Pengyi Yang is an Associate Professor and a NHMRC Investigator at the School of Mathematics and Statistics.He heads the Computational Trans-Regulatory Biology group at Charles Perkins Centre (CPC), the University of Sydney, and holds a conjoint appointment as Group Leader of Computational Systems Biology group at Children's Medical Research Institute (CMRI), at the Westmead Research Hub. His research lies at the interface of bioinformatics and systems biology and develops computational and statistical models to reconstruct cell signalling, epigenomic/transcriptional, and proteomic networks, as well as characterise their cross-talk and trans-regulations in various cellular processes and systems.

Peng Zhang is an Associate Professor at the Plant Breeding Institute in the School of Life and Environmental Sciences and a member of the Sydney Institute of Agriculture. Her work has been on identifying new resistance sources to rust diseases from wild relatives of wheat, introgress the target resistance genes into wheat, and recombine rust resistance genes to develop durable resistant germplasm. Her research interests include molecular cytogenetics of cereal, germplasm and genetic stocks development, and rust and other resistance genes transfer from wild species to cereal.

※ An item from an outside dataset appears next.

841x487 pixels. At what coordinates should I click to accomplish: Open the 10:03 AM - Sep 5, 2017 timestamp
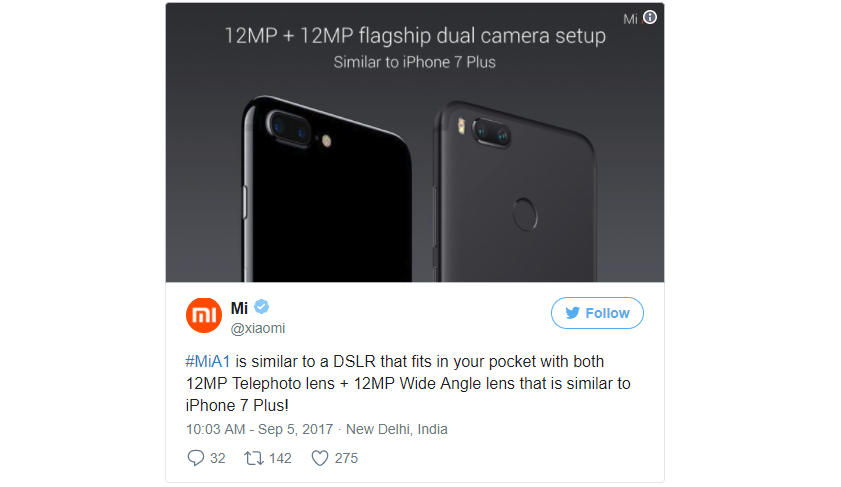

As part of the two-year program, successful applicants receive $50,000 per year to support their research, innovation, and development plans, as well as $25,000 teaching or administrative relief if needed. This support will enable these talented researchers to enhance and expand their existing research, while also assisting them in pursuing personal development opportunities.

Since the program began in 2017, 102 researchers have received SOAR Prizes. Fifty percent or more of the prizes have been awarded to women in every round, highlighting the University's commitment to gender equity.

We offer our heartfelt congratulations to all the 2023 SOAR Prize recipients and look forward to following their continued academic success and impact in the years to come.